Voilà à quoi se résume pour le moment le séjour de Bob au Farghestan. De mon côté, comme prévu, je suis voix off de la traduction, scribe, sherpa du thermos à café, distributeur de lingettes nettoyantes et autres antiseptiques, … Encore une vraie belle mission à rajouter à mon CV. Le challenge est quand même de supporter Dracula qui comprend l’esprit d’équipe comme « lui et lui-même », vision un peu réductrice qui complique la tâche au quotidien. Et inutile de compter sur Bob pour une quelconque riposte, trop occupé à écumer les forums de Doctissimo grâce au wifi de l’hôtel.

–        Athos, vous serez gentille de nous faire un compte-rendu des réunions d’aujourd’hui en rentrant de votre petite sortie avec Michel ? J’ai besoin de me relaxer à l’hôtel après ces débats.

Les « débats » du jour ne sont en fait qu’une série de réunions peuplées de bonnes intentions et de quasi déclarations d’amour mais en l’écoutant, j’ai presque la sensation que j’ai à faire à Talleyrand partant faire une pause en plein Congrès de Vienne tandis que je pars en goguette avec Bob. Mais hausser un sourcil sur la demande de Dracula est un risque que je ne prendrais pas. Adjoint sur un malentendu et pas pour des compétences surnaturelles, il rappelle à la moindre occasion le sacro-saint principe hiérarchique, l’obéissance et tous ses dérivés. Je refuse de rajouter mon nom à la liste des victimes de son égo frustré.

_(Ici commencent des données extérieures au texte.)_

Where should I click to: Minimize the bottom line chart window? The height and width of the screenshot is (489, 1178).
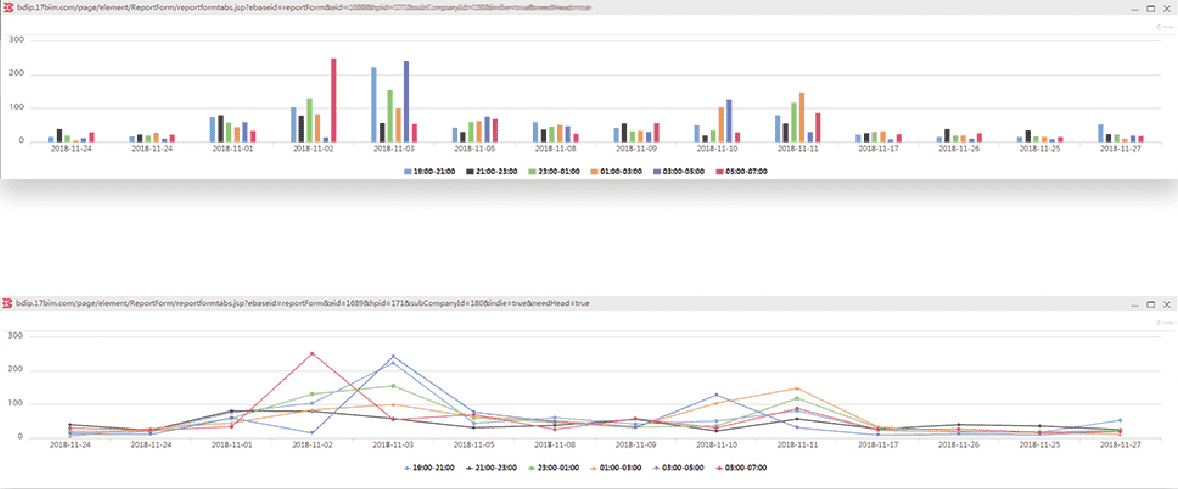(x=1133, y=303)
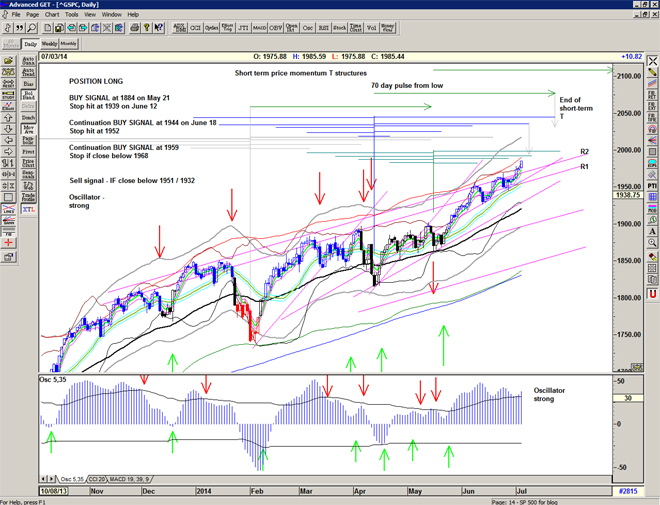Toggle the Moving Average study button
This screenshot has width=660, height=505.
(30, 129)
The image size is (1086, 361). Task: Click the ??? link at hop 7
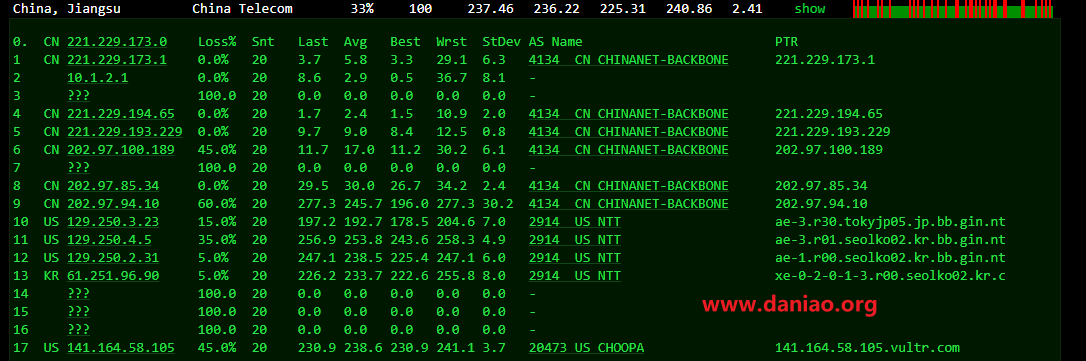coord(78,168)
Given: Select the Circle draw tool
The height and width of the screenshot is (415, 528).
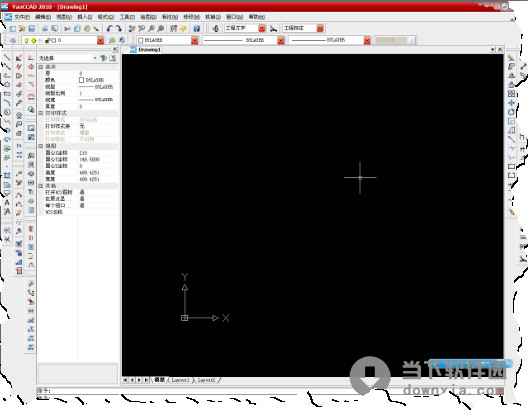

Troisième jour : Bob vérifie sous les néons du restaurant de l’hôtel, la propreté de sa tasse à café tandis que Dracula nous fait un cours à froid en plein petit déjeuner sur les nouveaux enjeux du Farghestan qu’il a débusqués depuis notre arrivée. C’est dans ce genre de moment, que l’on se rappelle avec nostalgie de ces matins à trainer en peignoir chez soi, à boire son café tranquille, et sans un discours de Dracula pendant que l’on beurre sa tartine.

–        Je vous sers un café Michel ? On a une grosse journée encore aujourd’hui !

Quatrième jour : Bob et moi on n’arrête plus, on est partout. Une réunion, une deuxième réunion, un power point, un débat, une visite, une contre visite, des repas, des buffets, un autre power point et bien sûr du café. Dracula de son côté s’est finalement décidé à nous suivre dans nos visites de dispensaires, écoles, cantines et autres infrastructures. Jamais sans une chemise blanche pour ces sorties,  il se rêve tel un BHL administratif, les yeux dans le vague certainement en quête d’inspiration pour son prochain monologue du petit-déjeuner.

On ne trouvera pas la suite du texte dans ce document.